TASKS TO COMPLETE:
A – In the forum thread on drying and curing buds, what steps does the first post list, in order?
B – Do these statements agree with the forum thread on drying and curing buds? Answer yes or no for each, and quote the words from the thread that decide it.
(i) The first poster keeps the buds in paper bags for two weeks to a month or more.
(ii) Tonto would throw away the smaller leaves.
(iii) Stoney Bud used to hang the weed upside down.

======== PROVIDED TEXT

Sorry, I prune completely before hanging. hang until dry. then I put them in paper grocery bags watching them for rot for two wks to a month or more to "cure" the buds. then i put them in sealed jars and leave em there. ????


----------



## Tonto

dream grower said:
			
		

> Sorry, I prune completely before hanging. hang until dry. then I put them in paper grocery bags watching them for rot for two wks to a month or more to "cure" the buds. then i put them in sealed jars and leave em there. ????


 
Excellent. So you trim them completely down to just individual buds before you hang them? Or do you leave them on the branches? What do you do with the shade leaves and smaller leaves? I believe I would use the smaller ones for cooking and hash, from what I've read. (use the whole buffalo!  )


----------



## Stoney Bud

I used to manicure mine and then hang it sideways.

Then all my friends started....like....leanin.

Turned out smokin all that sideways weed was makin everyone lean...

All the same way...


----------



## rockydog

Stoney Bud said:
			
		

> I used to manicure mine and then hang it sideways.
> 
> Then all my friends started....like....leanin.
> 
> Turned out smokin all that sideways weed was makin everyone lean...
> 
> All the same way...


 
Thats great....LOL


----------

================
======== GIVEN INFORMATION

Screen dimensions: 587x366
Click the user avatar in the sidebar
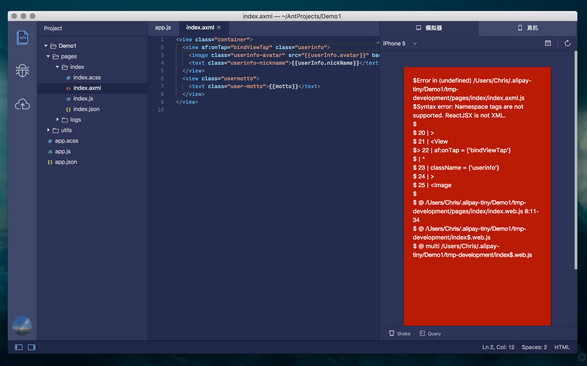coord(22,325)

================

RESPONSES TO THE TASKS:
A –
1. Prune completely before hanging.
2. Hang until dry.
3. Put them in paper grocery bags for two weeks to a month or more, watching them for rot, to "cure" the buds.
4. Put them in sealed jars and leave them there.

B –
(i) Yes: "watching them for rot for two wks to a month or more"
(ii) No: "I believe I would use the smaller ones for cooking and hash"
(iii) No: "I used to manicure mine and then hang it sideways."